STATED PROBLEM 1: Tally the lines of the listing that contain the string "column", and give only the number.

SOURCE:
# Laptop will not read CDs/DVDs



## V.C. (Jul 25, 2008)

Hi.
I'm using a Compaq Presario C500. I've recently had this problem where my laptop won't read the CDs/DVDs that I put in the CD tray. My laptop will make the noise like it's trying to read it (The computer gets more noisy for a moment, then doesn't) but it _keeps_ doing that. The CD/DVD will not load, and it will not show as if my laptop has even read the CD/DVD so I can't load anything that's on it.


----------



## scouse bri (Jun 29, 2008)

Get a cd lens cleaner disc ? the one with the small bottle of liquid cleaner is about £1 locally. if lens accessible with drawer open then dampen soft cloth with the liquid and wipe. leave to dry then try again. works for me everytime anyway.
Bri.


----------



## dai (Jul 2, 2004)

try uninstalling the filters
http://support.microsoft.com/kb/929461


----------



## V.C. (Jul 25, 2008)

Okay. I've figured out that normal CDs DO work (like music CDs and such) and it's just the DVDs that don't work.
I followed the steps for the filters but apparently my laptop doesn't have any that are mentioned (probably because my laptop had Vista to begin with).


----------



## dai (Jul 2, 2004)

is there any yellow alongside of anything in the device manager


----------



## V.C. (Jul 25, 2008)

No, there isn't.


----------



## dai (Jul 2, 2004)

if your trying to play something do you have a software dvd player installed or are they data discs


----------



## V.C. (Jul 25, 2008)

A software dvd player? 
The discs I'm trying to play could be anything from computer game discs to the DVDs with movies, etc...


----------



## dai (Jul 2, 2004)

DATA TO USE:
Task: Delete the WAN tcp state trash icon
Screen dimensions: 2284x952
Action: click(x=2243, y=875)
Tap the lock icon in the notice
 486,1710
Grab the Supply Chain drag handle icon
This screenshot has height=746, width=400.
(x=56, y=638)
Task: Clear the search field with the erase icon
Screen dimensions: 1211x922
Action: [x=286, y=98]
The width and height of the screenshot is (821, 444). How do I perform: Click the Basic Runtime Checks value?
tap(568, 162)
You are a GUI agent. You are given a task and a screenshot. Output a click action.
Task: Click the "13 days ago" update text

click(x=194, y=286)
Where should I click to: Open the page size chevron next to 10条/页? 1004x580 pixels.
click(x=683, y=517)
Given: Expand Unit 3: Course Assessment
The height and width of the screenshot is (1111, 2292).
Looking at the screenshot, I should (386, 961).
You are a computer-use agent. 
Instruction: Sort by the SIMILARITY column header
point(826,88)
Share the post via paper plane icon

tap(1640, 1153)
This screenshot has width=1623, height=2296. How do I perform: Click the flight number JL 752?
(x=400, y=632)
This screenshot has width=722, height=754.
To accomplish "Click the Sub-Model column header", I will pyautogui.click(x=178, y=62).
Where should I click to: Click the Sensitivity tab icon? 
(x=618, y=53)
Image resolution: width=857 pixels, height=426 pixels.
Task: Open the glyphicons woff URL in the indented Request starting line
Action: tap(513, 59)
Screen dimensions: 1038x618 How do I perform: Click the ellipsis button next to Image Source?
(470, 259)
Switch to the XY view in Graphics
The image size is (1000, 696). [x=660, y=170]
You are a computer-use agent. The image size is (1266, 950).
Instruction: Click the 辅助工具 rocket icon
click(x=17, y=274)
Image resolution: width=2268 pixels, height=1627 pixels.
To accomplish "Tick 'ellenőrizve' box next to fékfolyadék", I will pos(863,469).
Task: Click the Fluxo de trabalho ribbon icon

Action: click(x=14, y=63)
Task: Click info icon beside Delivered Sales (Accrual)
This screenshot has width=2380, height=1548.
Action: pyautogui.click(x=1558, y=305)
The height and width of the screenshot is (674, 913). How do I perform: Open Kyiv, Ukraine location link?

STATED PROBLEM 2:
Answer these questions from the thread above about the laptop that will not read CDs/DVDs:
(a) What laptop model is the original poster using?
(b) What kind of disc does the original poster later find does work?
(c) About how much does the suggested lens cleaner disc with the small bottle of liquid cost locally?

OUTPUT 1: 2

OUTPUT 2:
(a) A Compaq Presario C500.
(b) Normal CDs, such as music CDs.
(c) About £1.